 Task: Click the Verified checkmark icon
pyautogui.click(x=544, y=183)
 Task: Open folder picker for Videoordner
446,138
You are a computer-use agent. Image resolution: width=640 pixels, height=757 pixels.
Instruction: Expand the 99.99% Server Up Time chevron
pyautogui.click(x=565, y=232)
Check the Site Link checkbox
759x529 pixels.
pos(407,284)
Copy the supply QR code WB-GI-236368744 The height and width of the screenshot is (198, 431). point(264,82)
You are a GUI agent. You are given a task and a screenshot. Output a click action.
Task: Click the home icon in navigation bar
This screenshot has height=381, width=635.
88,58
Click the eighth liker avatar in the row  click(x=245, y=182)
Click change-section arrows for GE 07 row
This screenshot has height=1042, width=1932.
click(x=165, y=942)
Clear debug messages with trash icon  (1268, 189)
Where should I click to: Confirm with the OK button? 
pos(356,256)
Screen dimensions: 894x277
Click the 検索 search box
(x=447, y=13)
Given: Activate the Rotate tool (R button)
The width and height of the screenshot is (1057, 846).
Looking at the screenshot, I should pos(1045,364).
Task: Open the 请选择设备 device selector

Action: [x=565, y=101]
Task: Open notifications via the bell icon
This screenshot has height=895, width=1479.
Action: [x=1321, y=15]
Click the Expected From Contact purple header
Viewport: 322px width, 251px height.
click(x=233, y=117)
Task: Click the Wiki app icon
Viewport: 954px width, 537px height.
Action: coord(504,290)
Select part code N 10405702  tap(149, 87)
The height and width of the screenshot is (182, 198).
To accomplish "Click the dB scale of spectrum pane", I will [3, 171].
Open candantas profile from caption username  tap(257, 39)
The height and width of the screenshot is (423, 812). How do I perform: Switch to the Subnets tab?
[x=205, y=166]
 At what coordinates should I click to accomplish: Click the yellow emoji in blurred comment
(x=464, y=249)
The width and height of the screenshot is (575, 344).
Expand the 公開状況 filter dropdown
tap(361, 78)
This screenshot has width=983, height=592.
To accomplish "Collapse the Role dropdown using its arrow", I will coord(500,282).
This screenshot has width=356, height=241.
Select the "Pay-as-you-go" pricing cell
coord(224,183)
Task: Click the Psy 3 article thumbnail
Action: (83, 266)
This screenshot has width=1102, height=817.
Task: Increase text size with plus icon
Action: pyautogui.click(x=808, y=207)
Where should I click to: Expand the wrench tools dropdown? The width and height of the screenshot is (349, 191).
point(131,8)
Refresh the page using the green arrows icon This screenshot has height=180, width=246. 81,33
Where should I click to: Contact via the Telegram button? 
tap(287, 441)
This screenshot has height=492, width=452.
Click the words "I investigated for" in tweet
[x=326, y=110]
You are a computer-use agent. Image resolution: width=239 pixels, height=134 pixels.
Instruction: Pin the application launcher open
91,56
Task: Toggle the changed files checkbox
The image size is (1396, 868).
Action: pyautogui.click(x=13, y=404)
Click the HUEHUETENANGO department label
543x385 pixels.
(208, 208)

◆ ◆ ◆

> _Objetivo del ejercicio_: Suma 101 a cada coordenada de las respuestas en el tramo que va desde el inicio de los registros hasta la línea que contiene "Copy the supply", ambos extremos incluidos. Reproduce todas esas líneas, instrucciones incluidas.

> _Solución de la tarea_:
 Task: Click the Verified checkmark icon
pyautogui.click(x=645, y=284)
 Task: Open folder picker for Videoordner
547,239
You are a computer-use agent. Image resolution: width=640 pixels, height=757 pixels.
Instruction: Expand the 99.99% Server Up Time chevron
pyautogui.click(x=666, y=333)
Check the Site Link checkbox
759x529 pixels.
pos(508,385)
Copy the supply QR code WB-GI-236368744 The height and width of the screenshot is (198, 431). point(365,183)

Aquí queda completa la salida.